— Start of Source data —

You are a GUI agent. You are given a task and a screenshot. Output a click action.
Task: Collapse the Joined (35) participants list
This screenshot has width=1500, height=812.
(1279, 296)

— End of Source data —
— Start of Source data —

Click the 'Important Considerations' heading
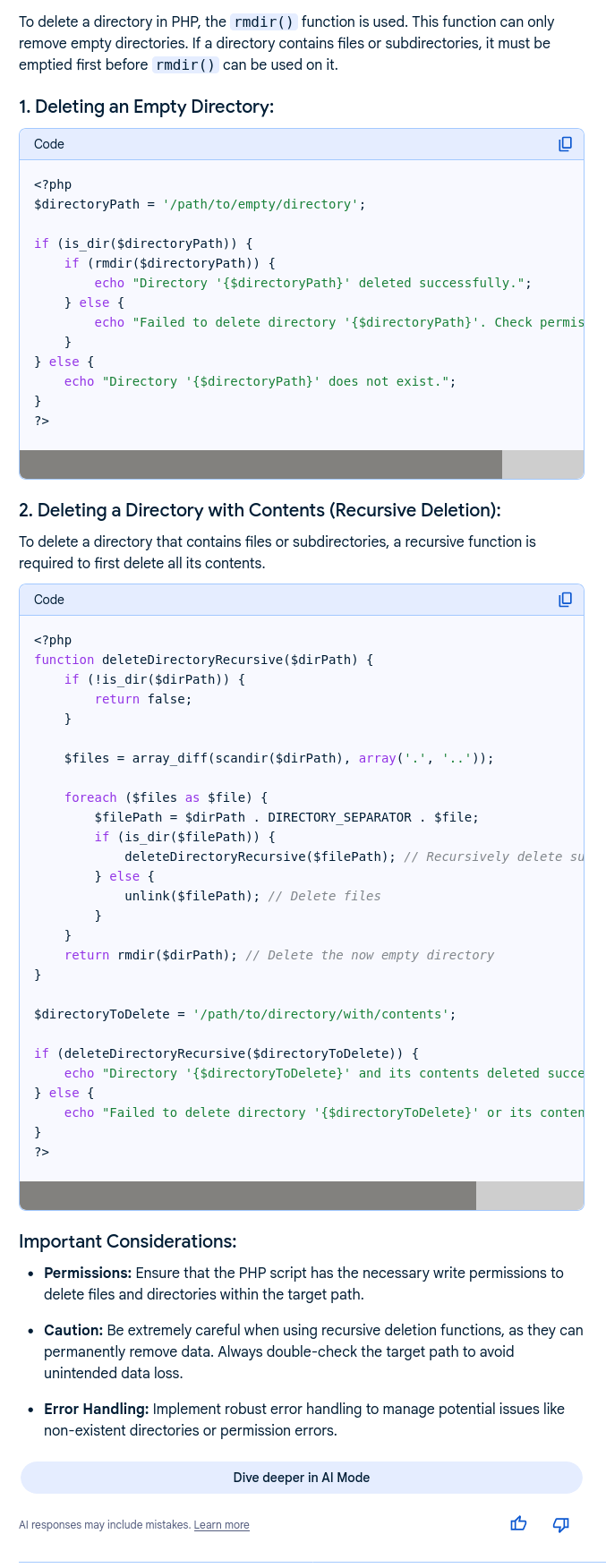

— End of Source data —
— Start of Source data —

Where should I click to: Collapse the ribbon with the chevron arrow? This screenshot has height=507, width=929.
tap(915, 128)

— End of Source data —

Challenge => Give the part that opens with the line containing "You are a GUI" and closes with the line containing "(1279, 296)" as a numbered list, leaving out any blank lines.

Correct answer =>
1. You are a GUI agent. You are given a task and a screenshot. Output a click action.
2. Task: Collapse the Joined (35) participants list
3. This screenshot has width=1500, height=812.
4. (1279, 296)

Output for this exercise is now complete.